CO2 to clean fuel concept photo illo

Credit: Lehigh University

A Lehigh University research team is playing a key role in a multi-institution Energy Frontier Research Center (EFRC) renewed in September by the U.S. Department of Energy (DOE) for a third round of funding to the tune of $13.2 million over four years.

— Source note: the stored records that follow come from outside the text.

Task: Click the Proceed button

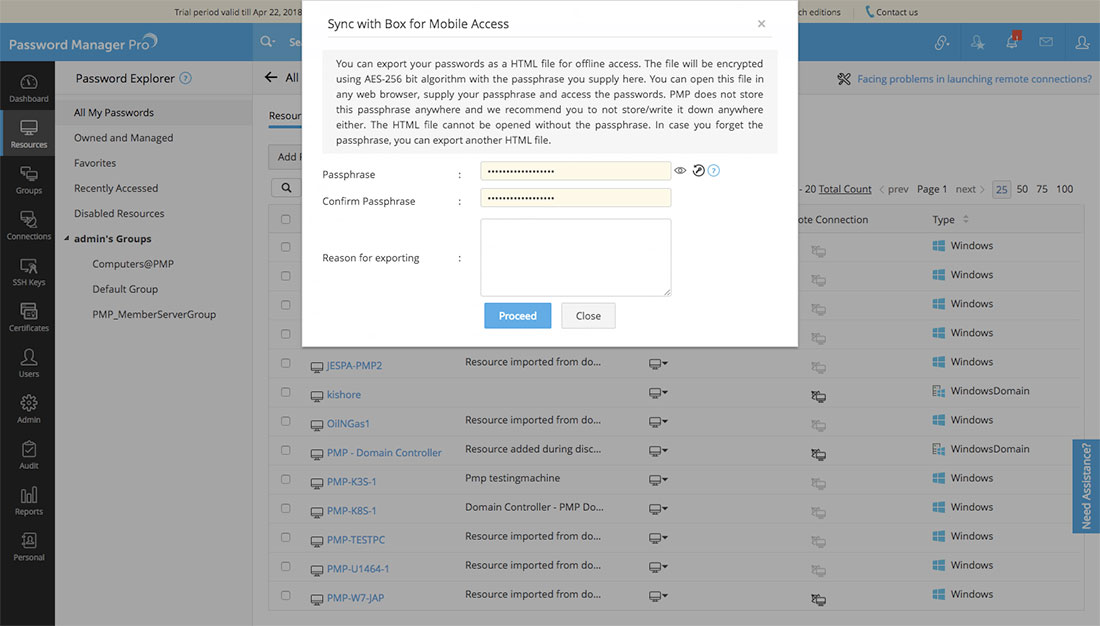Action: pyautogui.click(x=518, y=316)
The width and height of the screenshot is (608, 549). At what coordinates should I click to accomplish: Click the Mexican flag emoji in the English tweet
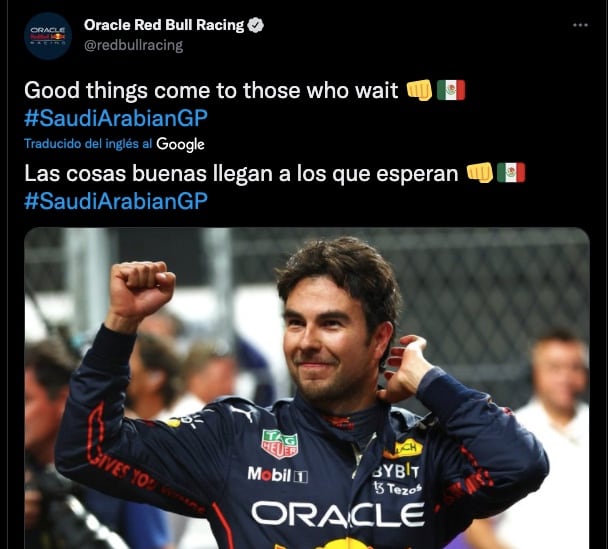tap(451, 90)
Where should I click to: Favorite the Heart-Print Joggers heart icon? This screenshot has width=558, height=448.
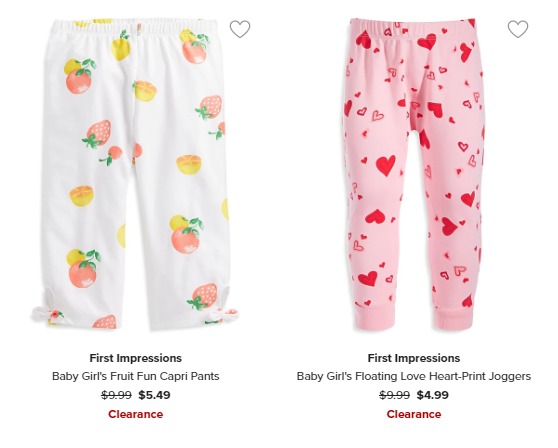[x=518, y=29]

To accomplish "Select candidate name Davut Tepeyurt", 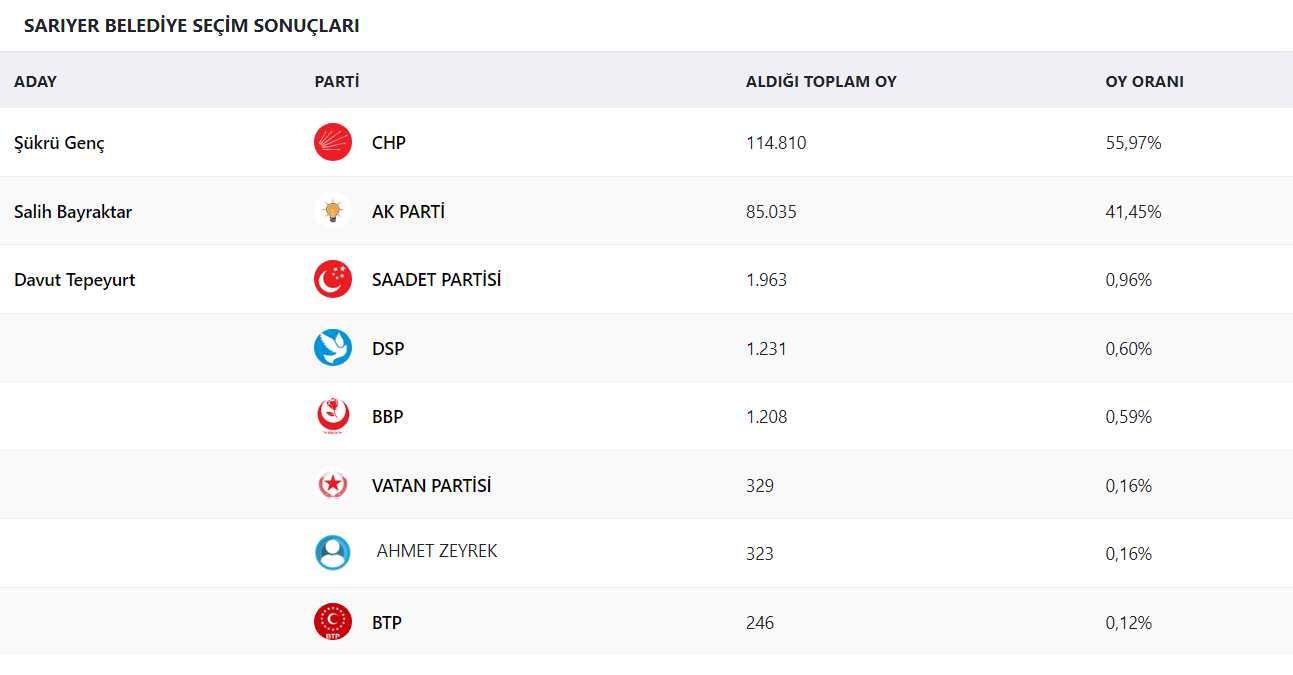I will point(75,280).
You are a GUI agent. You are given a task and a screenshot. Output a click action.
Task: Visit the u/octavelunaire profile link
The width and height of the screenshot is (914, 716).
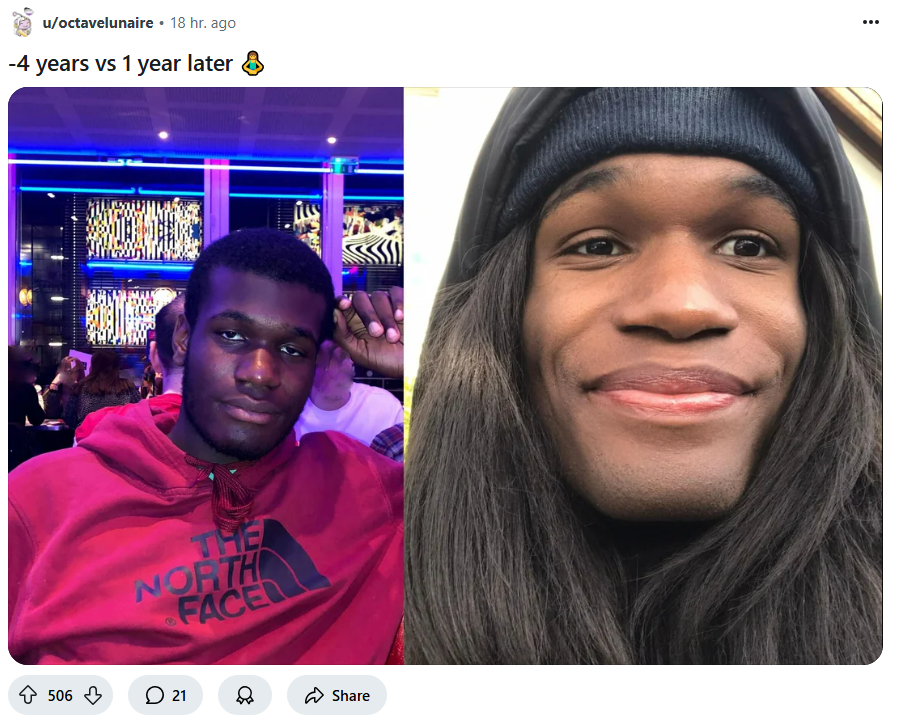point(98,23)
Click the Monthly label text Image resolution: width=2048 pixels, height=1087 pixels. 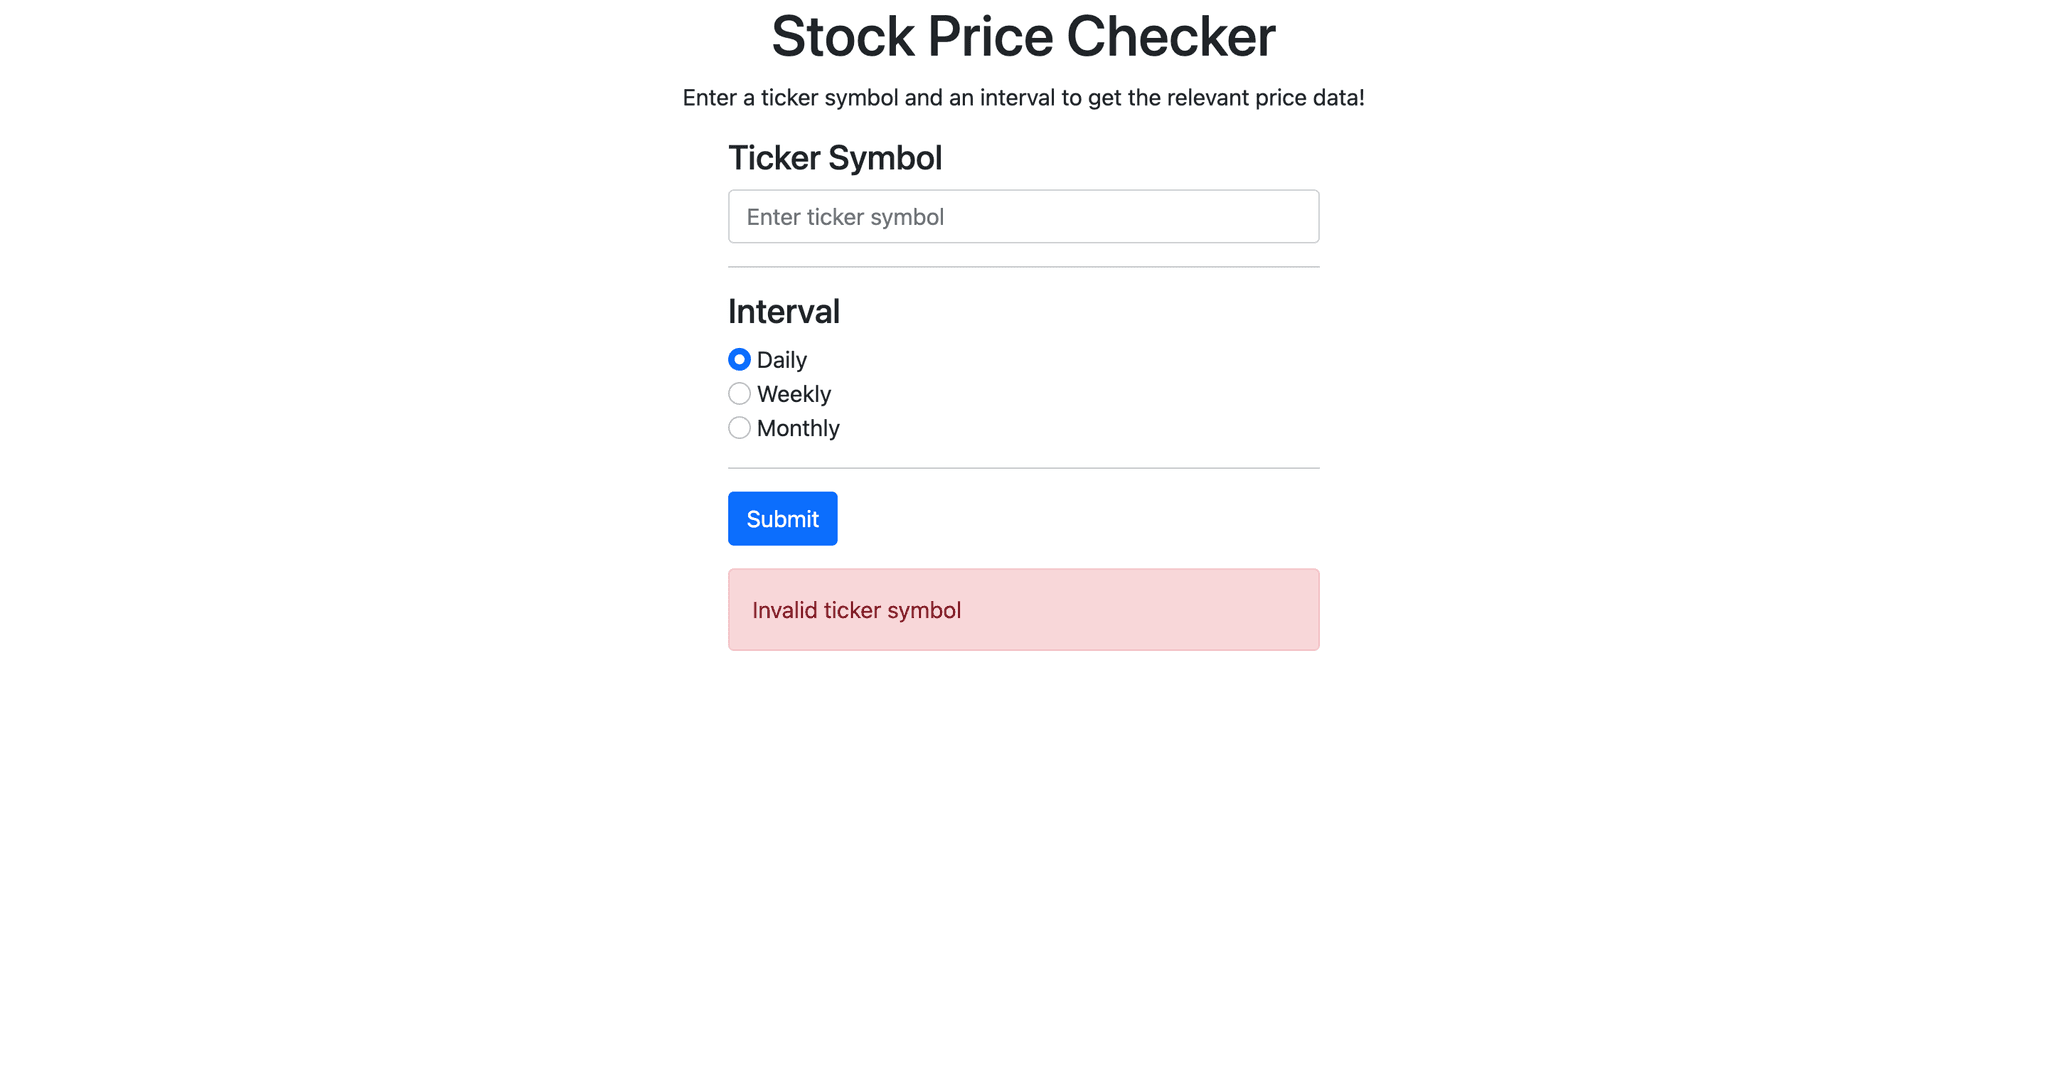[798, 427]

The Center for Understanding & Controlling Accelerated and Gradual Evolution of Materials for Energy (UNCAGE-ME) is led by Georgia Tech and includes teams from Lehigh, Oak Ridge National Laboratory, Sandia National Laboratories, the University of Alabama, the University of Wisconsin, Pennsylvania State University, and Washington University in St. Louis. Since the EFRC’s inception in 2014 and through its second renewal in 2018, Lehigh has partnered with UNCAGE-ME to help advance our understanding of how acid gases interact with energy-related materials.

In this next four-year phase, according to the announcement from Georgia Tech, UNCAGE-ME will build upon the findings of its first eight years to “address basic science questions associated with the evolution of materials to be used in clean energy technologies, including systems designed to capture and convert CO2 from the air into useful chemicals.”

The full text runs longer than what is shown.